For this particular work, I am using scipy optimize to try find the best parameters that fit two different models at the same time.
model_func_par = lambda t, total, r0, theta: np.multiply((total/3),(1+2*r0),np.exp(-t/theta))
model_func_perp = lambda t, total, r0, theta: np.multiply((total/3),(1-r0),np.exp(-t/theta))
After this I create two error functions by subtractig the raw data, and plug it into scipy.optimize.leastsq().
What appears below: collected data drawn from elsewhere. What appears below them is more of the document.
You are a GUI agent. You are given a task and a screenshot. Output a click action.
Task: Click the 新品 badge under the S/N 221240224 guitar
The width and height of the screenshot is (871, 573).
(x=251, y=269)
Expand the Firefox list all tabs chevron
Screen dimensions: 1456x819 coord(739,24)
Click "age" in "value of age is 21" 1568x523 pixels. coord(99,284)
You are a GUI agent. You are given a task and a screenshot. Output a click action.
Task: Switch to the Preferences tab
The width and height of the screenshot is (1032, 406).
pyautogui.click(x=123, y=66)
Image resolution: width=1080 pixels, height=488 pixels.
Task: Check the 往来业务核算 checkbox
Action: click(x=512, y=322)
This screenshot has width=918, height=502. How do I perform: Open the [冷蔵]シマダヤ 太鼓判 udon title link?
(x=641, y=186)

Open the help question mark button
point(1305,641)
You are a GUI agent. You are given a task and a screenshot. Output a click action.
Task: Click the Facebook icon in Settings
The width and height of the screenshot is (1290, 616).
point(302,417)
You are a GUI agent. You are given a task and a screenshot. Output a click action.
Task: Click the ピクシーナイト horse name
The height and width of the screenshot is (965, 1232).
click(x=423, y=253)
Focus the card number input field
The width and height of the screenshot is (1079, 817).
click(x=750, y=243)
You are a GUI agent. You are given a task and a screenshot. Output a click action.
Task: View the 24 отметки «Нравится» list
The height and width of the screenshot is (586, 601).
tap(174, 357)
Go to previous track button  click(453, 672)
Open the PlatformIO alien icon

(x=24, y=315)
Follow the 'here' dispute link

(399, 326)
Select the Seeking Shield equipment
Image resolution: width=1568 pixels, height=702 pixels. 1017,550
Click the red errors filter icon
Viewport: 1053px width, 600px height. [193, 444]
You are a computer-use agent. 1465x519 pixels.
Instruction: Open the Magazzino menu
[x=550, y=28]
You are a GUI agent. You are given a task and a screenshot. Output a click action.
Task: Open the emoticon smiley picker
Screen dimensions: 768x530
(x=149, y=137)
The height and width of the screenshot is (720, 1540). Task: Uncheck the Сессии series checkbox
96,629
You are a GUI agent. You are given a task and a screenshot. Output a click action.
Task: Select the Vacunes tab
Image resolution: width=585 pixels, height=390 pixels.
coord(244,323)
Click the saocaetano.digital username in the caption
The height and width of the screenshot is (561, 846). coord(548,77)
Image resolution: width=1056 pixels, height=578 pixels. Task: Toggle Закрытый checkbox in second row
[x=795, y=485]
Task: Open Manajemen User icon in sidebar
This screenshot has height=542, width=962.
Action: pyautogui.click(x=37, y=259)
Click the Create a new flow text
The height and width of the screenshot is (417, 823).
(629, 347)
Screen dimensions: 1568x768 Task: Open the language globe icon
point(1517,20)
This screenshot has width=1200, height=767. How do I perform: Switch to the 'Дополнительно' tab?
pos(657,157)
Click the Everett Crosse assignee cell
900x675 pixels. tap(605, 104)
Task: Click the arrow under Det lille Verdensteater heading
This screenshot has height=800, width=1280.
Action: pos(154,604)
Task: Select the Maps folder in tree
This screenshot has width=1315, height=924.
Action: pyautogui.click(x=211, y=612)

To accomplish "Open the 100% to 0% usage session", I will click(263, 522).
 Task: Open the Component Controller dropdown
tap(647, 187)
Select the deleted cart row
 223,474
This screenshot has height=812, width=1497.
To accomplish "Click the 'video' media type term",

As you can see I have two different equations with the same r0 and theta parameters - I have to find the parameters that fit best both equations (in theory, r0 and theta should be the same for both equations, but because of noise and experimental errors etc I am sure this won't be quite the case.
I guess I could do a separate optimization for each equation and perhaps take an average of the two results, but I wanted to see if anyone knows of a way to do one optimization for both.
Thanks in advance!
Is there any specific reason to use np.multiply
? Since the typical mathematical operators are overloaded for np.ndarray
s, it's more convenient to write (and read):
model1 = lambda t, total, r0, theta: (total/3) * (1+2*r0) * np.exp(-t/theta)
model2 = lambda t, total, r0, theta: (total/3) * (1-r0) * np.exp(-t/theta)
To answer your question: AFAIK this isn't possible with scipy.optimize.least_squares
. However, a very simple approach would be to minimize the sum of least squares residuals
min || model1(xdata, *coeffs) - ydata ||^2 + || model2(xdata, *coeffs) - ydata ||^2
like this:
import numpy as np
from scipy.optimize import minimize
from scipy.linalg import norm
# your xdata and ydata as np.ndarrays
# xdata = np.array([...])
# ydata = np.array([...])
# the objective function to minimize
def obj(coeffs):
return norm(model1(xdata,*coeffs)-ydata)**2 + norm(model2(xdata,*coeffs)-ydata)**2
# the initial point (coefficients)
coeffs0 = np.ones(3)
# res.x contains your coefficients
res = minimize(obj, x0=coeffs0)
However, note that this isn't a complete answer. A better approach would be to formulate it as a multi-objective optimization problem. You may take a look at pymoo for this purpose.